• **Exercise instructions**:
Ignoring pictures, transcribe exactly the lines between the one containing "Click the checkmark" and the end of the material, both included.

(Provided records begins)

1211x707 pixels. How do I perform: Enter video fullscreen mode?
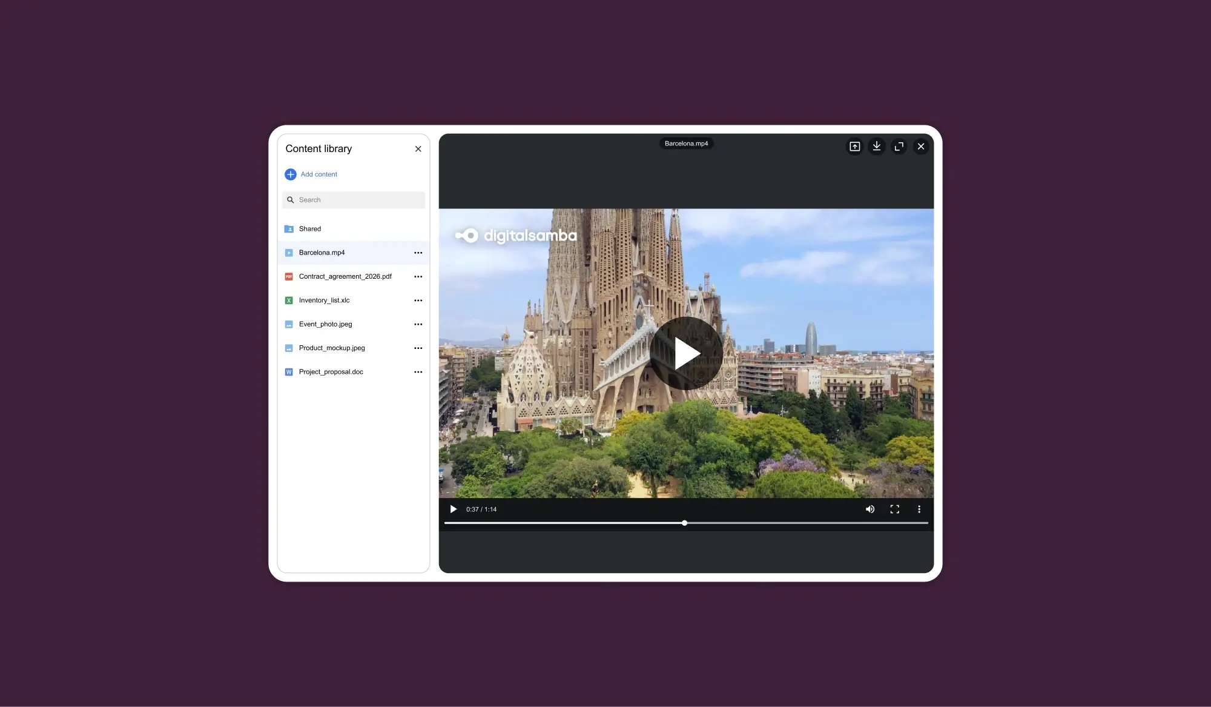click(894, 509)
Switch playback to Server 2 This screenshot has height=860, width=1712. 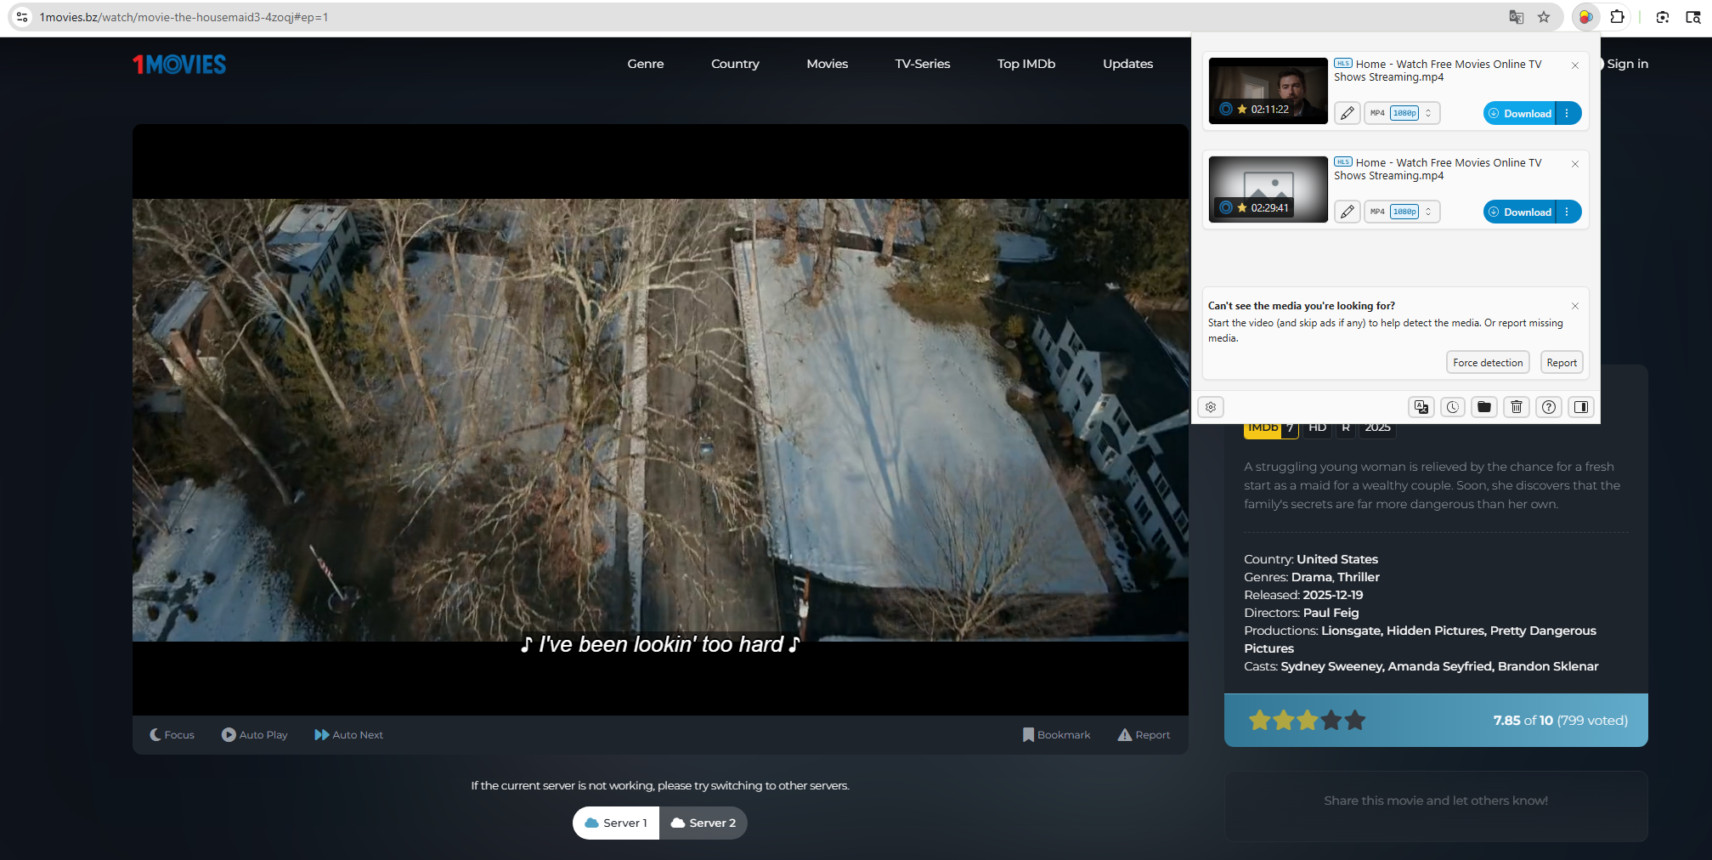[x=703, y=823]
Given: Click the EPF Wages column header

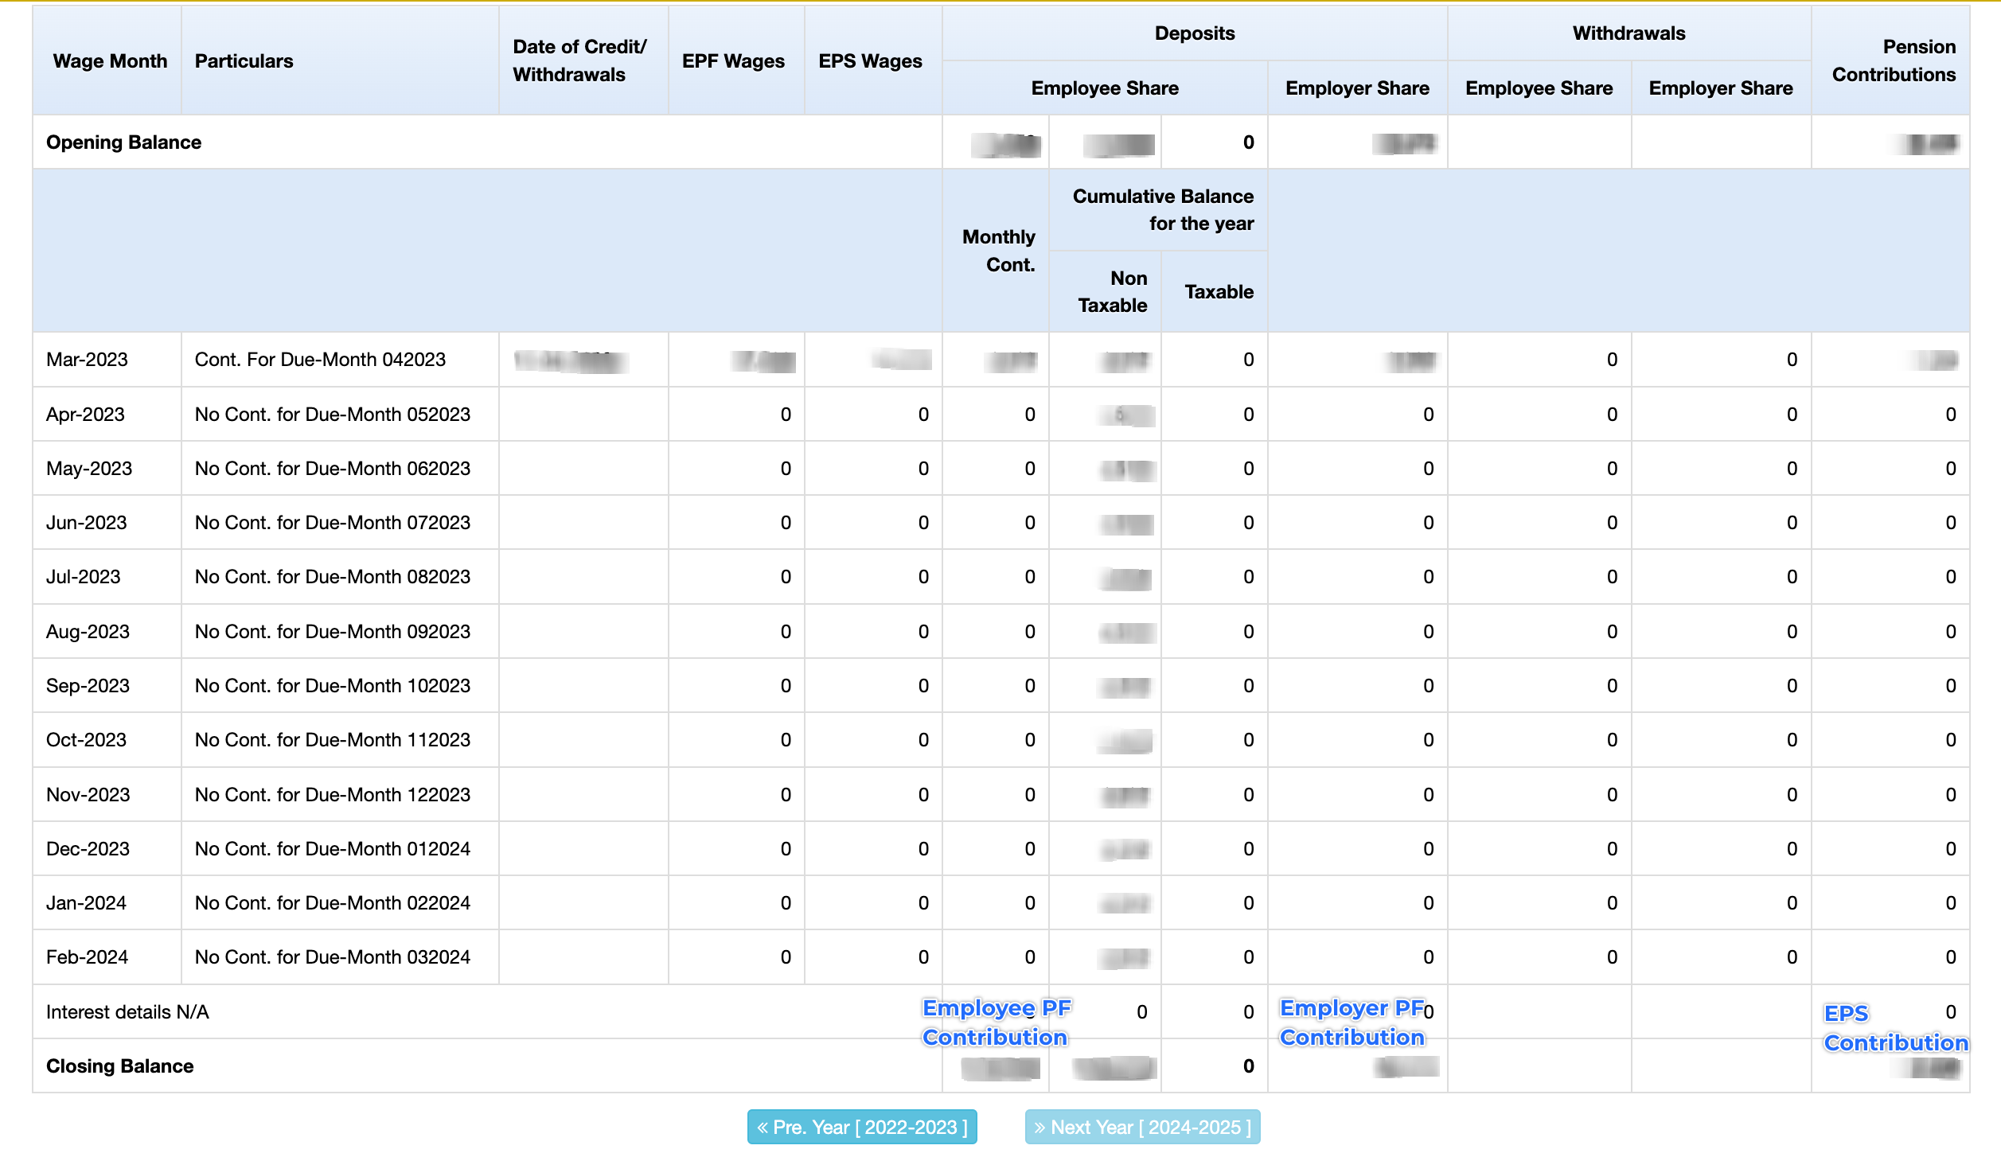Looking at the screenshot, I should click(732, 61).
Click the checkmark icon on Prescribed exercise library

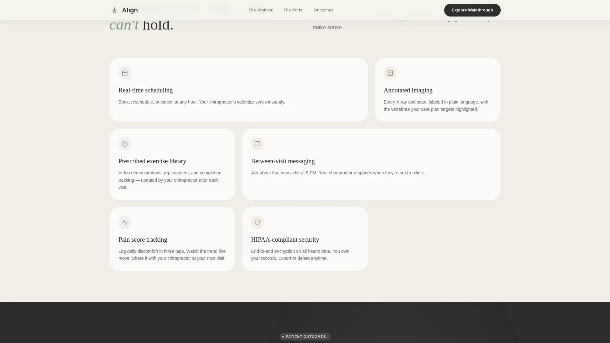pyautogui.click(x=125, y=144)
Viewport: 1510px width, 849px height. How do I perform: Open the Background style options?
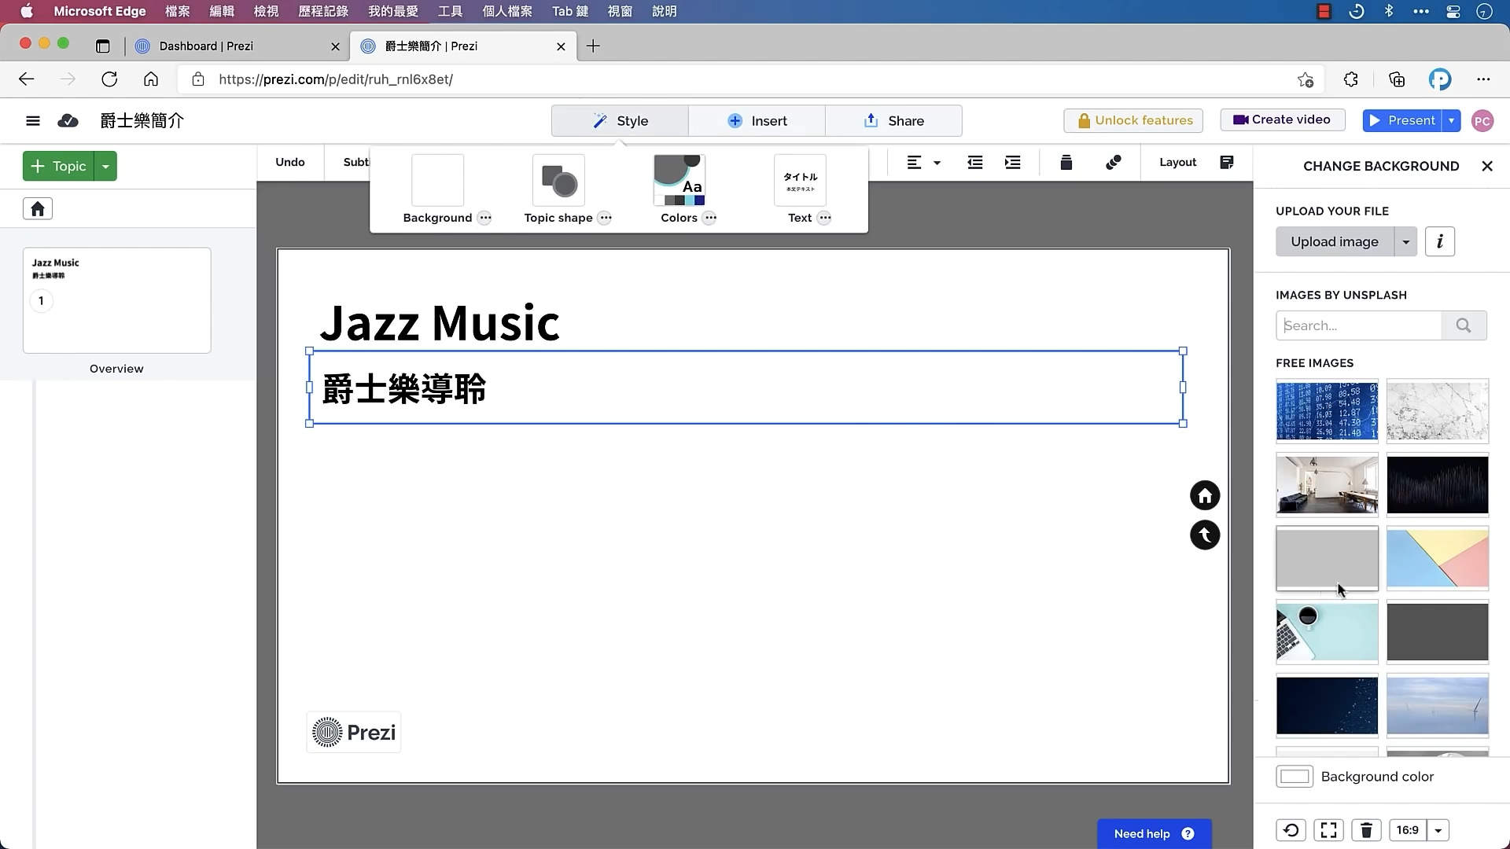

(Provided records ends)

• **Written response**:
Click the checkmark icon on Prescribed exercise library

pyautogui.click(x=125, y=144)
Viewport: 1510px width, 849px height. How do I perform: Open the Background style options?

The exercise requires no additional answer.